World Bank: $ 215 billion in losses if the Gulf states continued decline in oil prices
World Bank revealed that the Gulf states would incur a loss of about $ 215 billion in oil revenues in the event of continued low oil prices for a long time, more than 14% of GDP combined.
And includes Saudi Arabia, Kuwait, Bahrain, the Gulf states, Oman, Qatar and the UAE.
Oil prices are falling more than 50 percent since last June, to reach near their lowest levels in six years on less than $ 50 a barrel.
The World Bank in a report that oil revenues in the Gulf countries accounted for more than half of GDP and 75% of the total export earnings in 2013.
The report said that the proceeds of the Gulf states exceeded the average expenditure, but it is possible that the rise in government spending leads and falling oil prices to change course, it is possible that the surplus turns in the budget, the complex, which amounted to about 10% of GDP in 2013, to a deficit 5% of the total.

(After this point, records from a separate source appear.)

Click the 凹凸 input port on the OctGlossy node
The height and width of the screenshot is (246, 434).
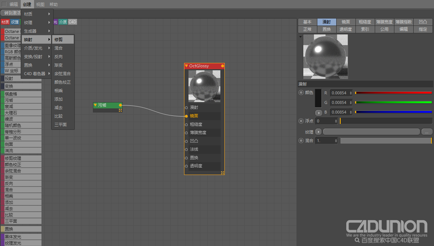186,141
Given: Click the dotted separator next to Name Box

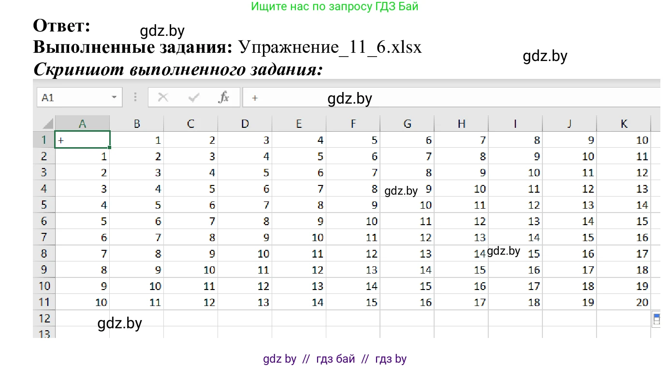Looking at the screenshot, I should [x=135, y=97].
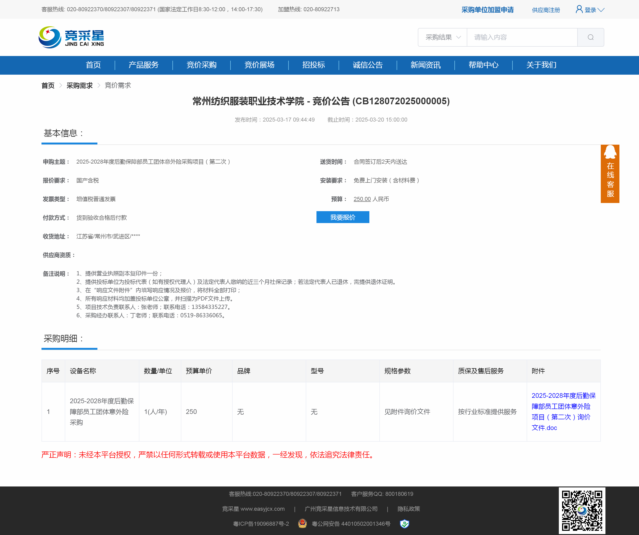Viewport: 639px width, 535px height.
Task: Click the JingCaiXing logo
Action: [71, 37]
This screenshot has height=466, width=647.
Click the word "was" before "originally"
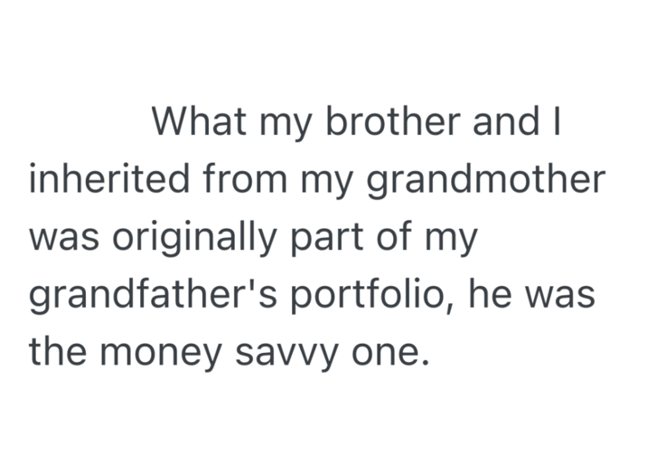point(63,239)
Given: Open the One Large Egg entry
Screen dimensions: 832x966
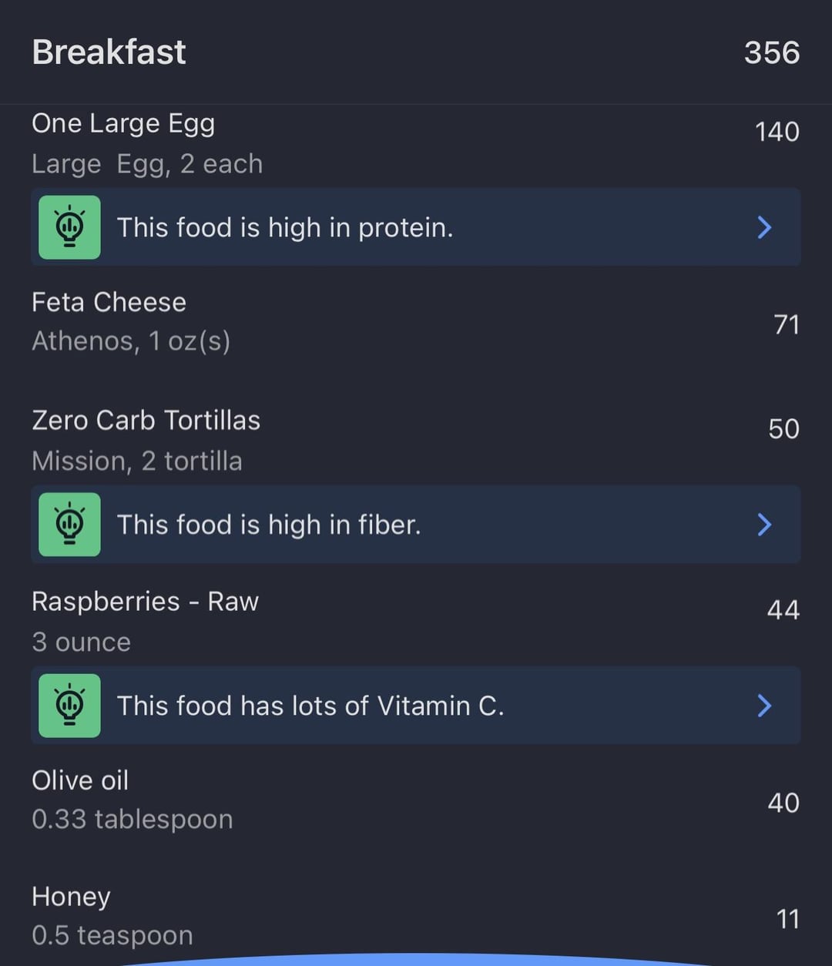Looking at the screenshot, I should point(416,144).
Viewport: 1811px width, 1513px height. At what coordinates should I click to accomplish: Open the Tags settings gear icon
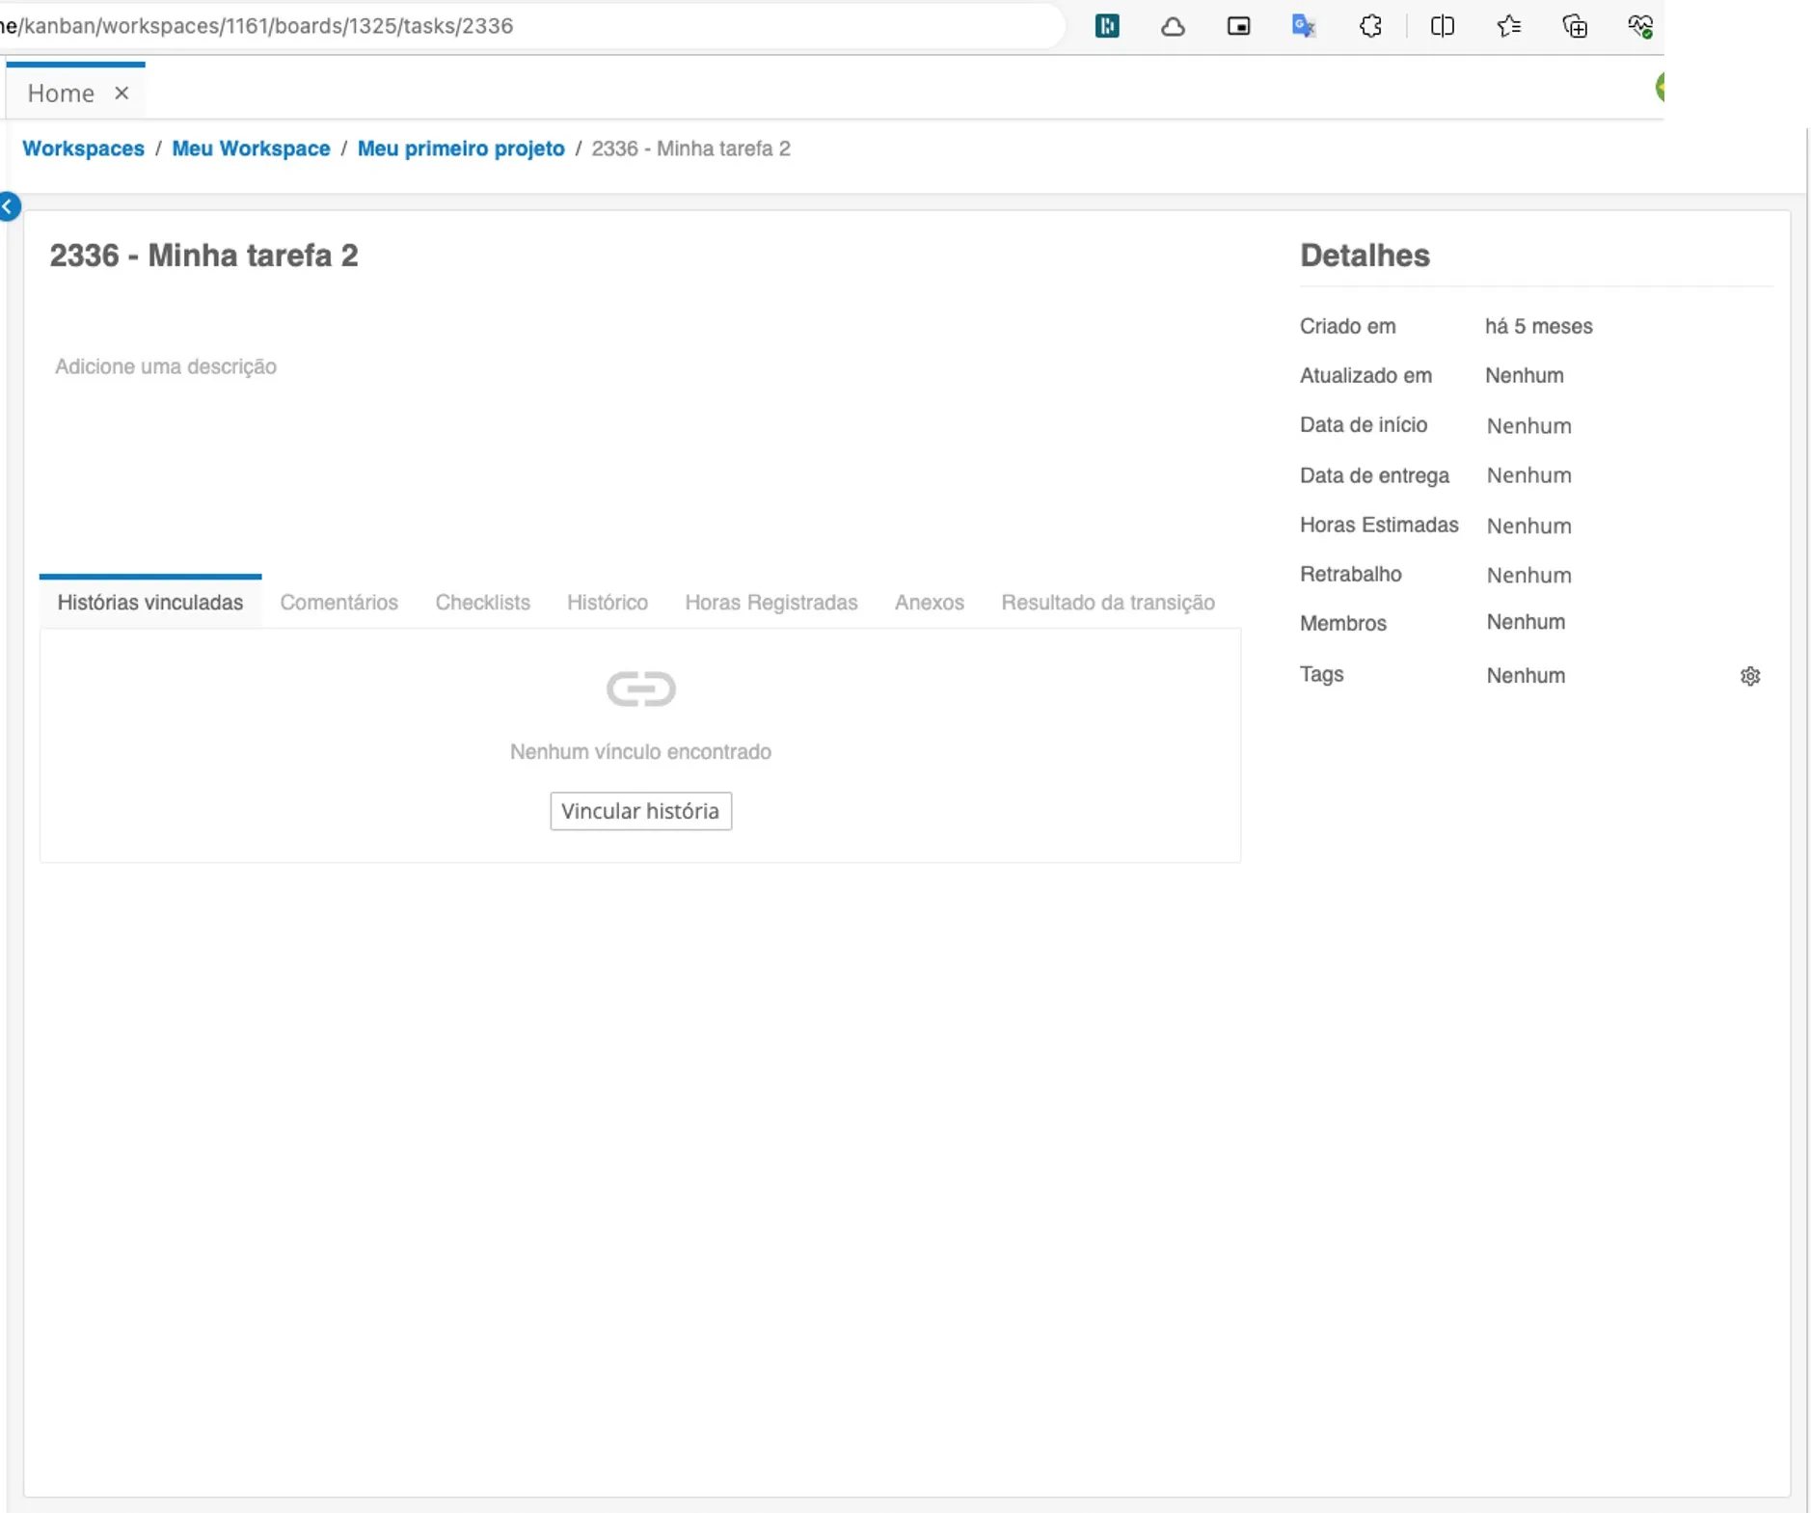pos(1750,676)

The World Bank added that when the average price of a barrel of oil to $ 65, Saudi Arabia will achieve budget deficit of 1.9% of GDP and 5.3% of Bahrain, Oman and Qatar 11.6% 7.4% 3.7% and the UAE, while Kuwait achieved a surplus of 3.1%.
The report went on, despite the enjoyment of the Gulf of substantial financial reserves to cover any shortfall, there are indications that the governments in the region began to reconsider their spending, Saudi Arabia, which has reserves estimated at about $ 700 billion, is currently equipped to increase energy and fuel prices.
Bahrain is also considering, the most affected countries of the Council, a request to obtain support for its budget from its allies in the GCC.
The Sultanate of Oman, has recently released a budget for 2015 does not include spending cuts or collect any additional revenue, but may resort to it in the next year.
The United Arab Emirates has embarked on a search for additional sources of revenue, including charging for expatriates - transfers and if other Gulf states have adopted this policy, it may adversely affect the recruitment of foreign labor and reduces the emerging remittance flows.
The total remittances from the Gulf flows to the rest of the countries in the region about $ 21 billion in 2013, and the form of remittances from Saudi Arabia half the number.
The report revealed that the decline in oil prices could lead to a decline in aid flows from the Gulf to the rest of the countries in the region, adding that bilateral aid to follow oil prices historically.
He added, in spite of the allocation of aid for political reasons in recent times, there may be reasons to believe that this pattern will not be repeated in the current deterioration.